Rows of pointing data
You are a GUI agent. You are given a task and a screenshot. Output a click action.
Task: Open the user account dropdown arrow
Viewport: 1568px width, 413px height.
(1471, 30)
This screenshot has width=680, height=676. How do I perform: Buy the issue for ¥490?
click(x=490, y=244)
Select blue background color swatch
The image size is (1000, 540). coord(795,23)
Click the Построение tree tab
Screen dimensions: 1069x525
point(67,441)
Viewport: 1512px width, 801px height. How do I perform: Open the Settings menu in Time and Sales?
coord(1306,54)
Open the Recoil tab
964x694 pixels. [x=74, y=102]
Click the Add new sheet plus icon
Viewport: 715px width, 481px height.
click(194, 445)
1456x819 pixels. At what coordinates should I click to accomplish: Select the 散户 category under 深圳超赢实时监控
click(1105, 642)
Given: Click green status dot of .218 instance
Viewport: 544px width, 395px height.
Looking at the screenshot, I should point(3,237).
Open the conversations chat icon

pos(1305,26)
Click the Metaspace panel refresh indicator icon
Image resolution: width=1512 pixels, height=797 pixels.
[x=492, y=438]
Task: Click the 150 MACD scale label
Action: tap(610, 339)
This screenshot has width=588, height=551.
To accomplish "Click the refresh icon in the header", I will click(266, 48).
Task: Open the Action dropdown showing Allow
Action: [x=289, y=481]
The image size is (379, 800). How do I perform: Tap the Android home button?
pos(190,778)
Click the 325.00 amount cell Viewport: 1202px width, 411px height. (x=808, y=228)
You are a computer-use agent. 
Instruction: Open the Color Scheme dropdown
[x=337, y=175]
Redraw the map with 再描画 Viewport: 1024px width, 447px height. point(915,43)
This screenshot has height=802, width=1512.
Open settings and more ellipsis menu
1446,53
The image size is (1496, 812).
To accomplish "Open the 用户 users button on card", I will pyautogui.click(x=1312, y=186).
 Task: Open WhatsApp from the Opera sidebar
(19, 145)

* [WORK TO DO]: Output every one of the lines above verbatim, with nothing changed, added, or left out.

* [PROBLEM SOLUTION]:
You are a GUI agent. You are given a task and a screenshot. Output a click action.
Task: Open the user account dropdown arrow
Viewport: 1568px width, 413px height.
(1471, 30)
This screenshot has width=680, height=676. How do I perform: Buy the issue for ¥490?
click(x=490, y=244)
Select blue background color swatch
The image size is (1000, 540). coord(795,23)
Click the Построение tree tab
Screen dimensions: 1069x525
point(67,441)
Viewport: 1512px width, 801px height. How do I perform: Open the Settings menu in Time and Sales?
coord(1306,54)
Open the Recoil tab
964x694 pixels. [x=74, y=102]
Click the Add new sheet plus icon
Viewport: 715px width, 481px height.
click(194, 445)
1456x819 pixels. At what coordinates should I click to accomplish: Select the 散户 category under 深圳超赢实时监控
click(1105, 642)
Given: Click green status dot of .218 instance
Viewport: 544px width, 395px height.
Looking at the screenshot, I should point(3,237).
Open the conversations chat icon

pos(1305,26)
Click the Metaspace panel refresh indicator icon
Image resolution: width=1512 pixels, height=797 pixels.
[x=492, y=438]
Task: Click the 150 MACD scale label
Action: tap(610, 339)
This screenshot has width=588, height=551.
To accomplish "Click the refresh icon in the header", I will click(266, 48).
Task: Open the Action dropdown showing Allow
Action: [x=289, y=481]
The image size is (379, 800). How do I perform: Tap the Android home button?
pos(190,778)
Click the 325.00 amount cell Viewport: 1202px width, 411px height. (x=808, y=228)
You are a computer-use agent. 
Instruction: Open the Color Scheme dropdown
[x=337, y=175]
Redraw the map with 再描画 Viewport: 1024px width, 447px height. point(915,43)
This screenshot has height=802, width=1512.
Open settings and more ellipsis menu
1446,53
The image size is (1496, 812).
To accomplish "Open the 用户 users button on card", I will pyautogui.click(x=1312, y=186).
 Task: Open WhatsApp from the Opera sidebar
(19, 145)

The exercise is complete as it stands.